Working data: Begin

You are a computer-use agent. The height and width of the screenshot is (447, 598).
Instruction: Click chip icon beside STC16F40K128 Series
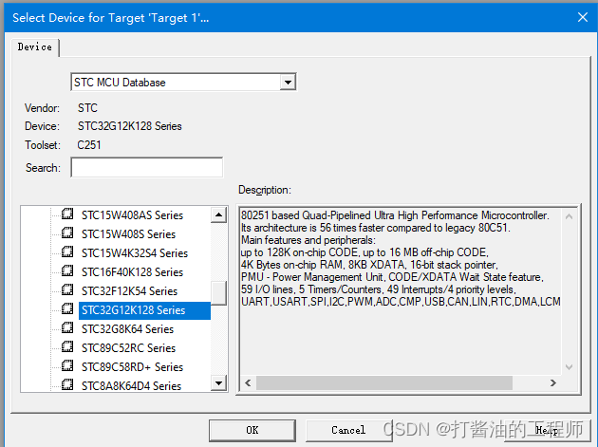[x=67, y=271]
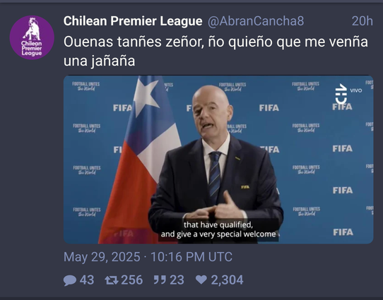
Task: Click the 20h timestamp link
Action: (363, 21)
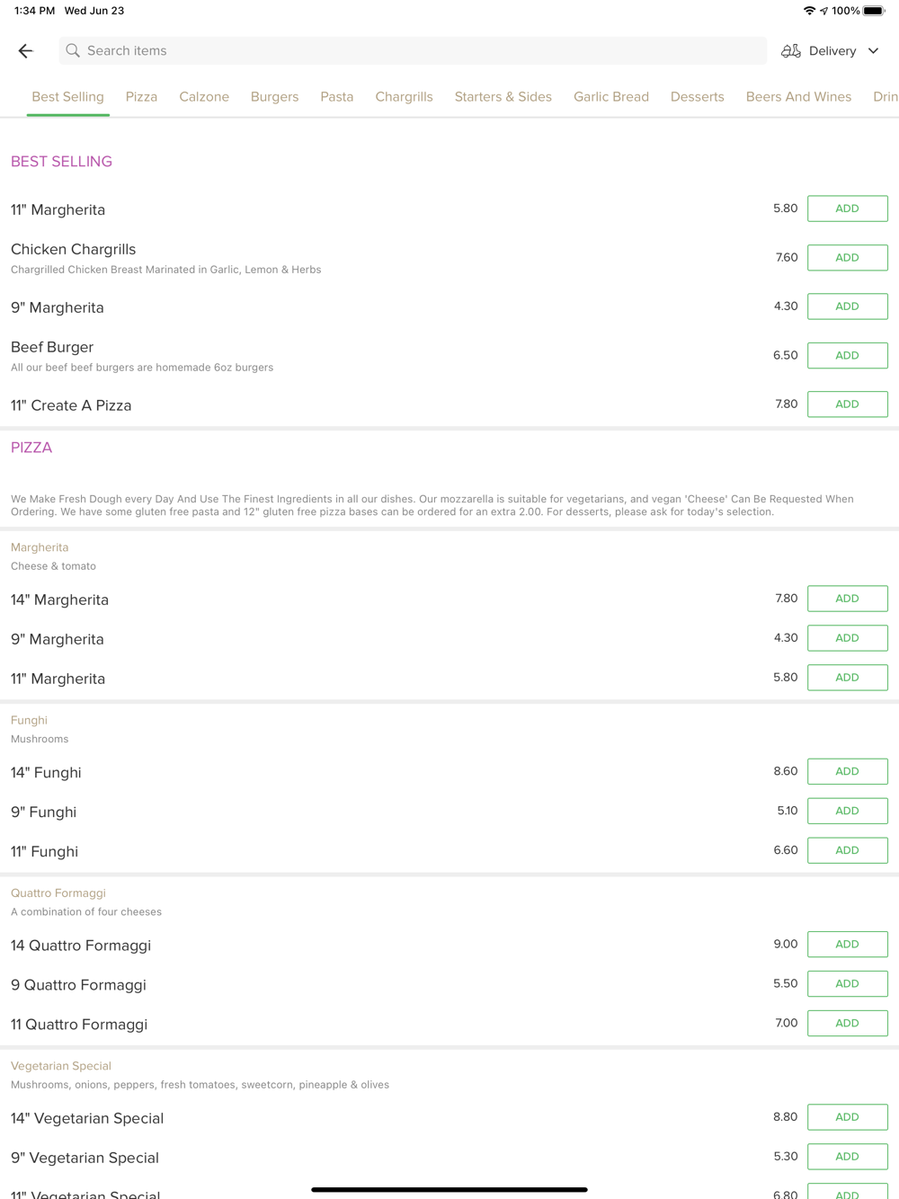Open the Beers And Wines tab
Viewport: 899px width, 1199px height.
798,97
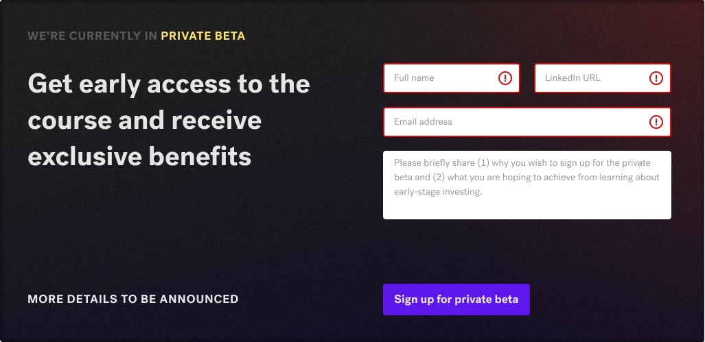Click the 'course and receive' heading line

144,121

Working data: End

Only an exact copy belongs in the answer: the lines from the one containing "Instruction: Click chip" through the end of the records, both ends included, minus the pictures.

Answer →
Instruction: Click chip icon beside STC16F40K128 Series
[x=67, y=271]
Task: Click the 20h timestamp link
Action: (363, 21)
Open the Beers And Wines tab
Viewport: 899px width, 1199px height.
798,97
Click the 'course and receive' heading line

144,121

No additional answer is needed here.